Let’s try our original example from the introduction:
>>> model.closest_words('array', n=5)
[(1.563, u'masked_equal'),
(1.579, u'zeros'),
(1.616, u'newshape'),
(1.618, u'rational'),
(1.696, u'unravel_index')]
Again we find many similarities to the array
function: zeros
creates an all-zero array, masked_equal
operates on an array, newshape
is an argument used when reshaping an array, rational
is a data type that can be stored in an array, and unravel_index
converts 1D indices into multiple dimensions. Note: I had never heard of unravel_index
until looking at this model! So Python2Vec is already exposing me to new information.
One of the striking features of Word2Vec models trained on English is that they learn “analogy” vectors. For example, the infamous king - man + woman = queen
relation (and other similar examples) show that there exists some “gender” vector even though it does not correspond directly to a vector for any English word. Looking for similar features in Python2Vec is tough: we would first have to determine a relationship and then see if it exists in the model. So far I have not found any.
Can You Recommend It?
The Hermes challenge, though, is about recommending, so are these vectors useful for that purpose? To test this, we looked at every line of code in the dataset and collected its most recent author from the git information. We then assembled vectors mapping each user to a function, method, or library that they had used in a line of code. We split this data into a training and a test set, trained several recommender algorithms on the training set, and tested them on the test set. We compared a collaborative filtering algorithm (which uses only the interaction data) to content-based algorithms which use the Python2Vec vectors. A recommendation is considered successful if the item appears in the training set.
In terms of metrics (see Tiffany’s post and Anna’s post for a refresher of what these metrics mean), the RMSE and MAE decrease with Python2Vec compared to MLlib’s ALS collaborative filter. Serendipity is also higher. However, the item coverage is significantly reduced. This is likely because we only consider words that appear in our corpus at least 25 times, so we only cover the most common functions, methods, and libraries. The user coverage decreases, but not as significantly—most users, it seems, use at least a few of the most common functions.
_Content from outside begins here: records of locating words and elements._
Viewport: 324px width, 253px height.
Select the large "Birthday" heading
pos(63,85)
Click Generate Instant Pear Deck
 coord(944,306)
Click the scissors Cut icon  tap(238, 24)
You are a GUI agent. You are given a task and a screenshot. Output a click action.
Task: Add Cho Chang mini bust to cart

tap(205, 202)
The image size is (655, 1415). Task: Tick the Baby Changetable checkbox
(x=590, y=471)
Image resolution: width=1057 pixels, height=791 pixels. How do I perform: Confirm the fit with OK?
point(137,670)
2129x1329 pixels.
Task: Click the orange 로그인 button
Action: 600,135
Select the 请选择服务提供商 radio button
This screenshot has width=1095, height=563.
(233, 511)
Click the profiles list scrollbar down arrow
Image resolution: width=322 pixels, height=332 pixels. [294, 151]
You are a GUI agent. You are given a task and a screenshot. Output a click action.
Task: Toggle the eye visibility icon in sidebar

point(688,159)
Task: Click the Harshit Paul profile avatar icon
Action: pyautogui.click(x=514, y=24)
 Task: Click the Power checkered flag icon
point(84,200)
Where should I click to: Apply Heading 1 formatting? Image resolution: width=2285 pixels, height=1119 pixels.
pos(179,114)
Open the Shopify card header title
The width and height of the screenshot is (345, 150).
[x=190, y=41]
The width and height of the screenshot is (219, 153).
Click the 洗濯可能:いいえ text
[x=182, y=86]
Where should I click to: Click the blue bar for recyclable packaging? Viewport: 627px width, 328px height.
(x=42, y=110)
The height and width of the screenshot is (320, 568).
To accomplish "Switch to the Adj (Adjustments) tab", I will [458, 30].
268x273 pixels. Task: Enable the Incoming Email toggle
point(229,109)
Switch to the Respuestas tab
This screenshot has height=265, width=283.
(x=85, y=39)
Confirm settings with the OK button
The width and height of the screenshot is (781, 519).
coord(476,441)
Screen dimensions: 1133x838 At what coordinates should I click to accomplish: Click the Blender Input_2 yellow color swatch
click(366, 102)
The low item coverage is a particularly challenging issue. We set the inclusion threshold to 25 occurrences in order to remove variable names and one-off functions, but it also removes functions that are rarely used. These rarely used functions are precisely the ones that we are most interested in recommending to the user. Some additional work in this area is needed.
Recommending source code, it turns out, is challenging. Python2Vec offers some promise in this regard, but it is likely that different methods of extracting meaning from source code could outperform it. Python2Vec considers matters at the word level, but a larger unit of code is probably more useful. Additionally, the distance between objects in the source codes (as used by Python2Vec) indicates that they are related, but doesn’t give us any hint as to their function. We have tried to incorporate information about the purpose of these functions in some other models, mainly by trying to parse the documentation, but we have not yet achieved performance comparable to the model presented here.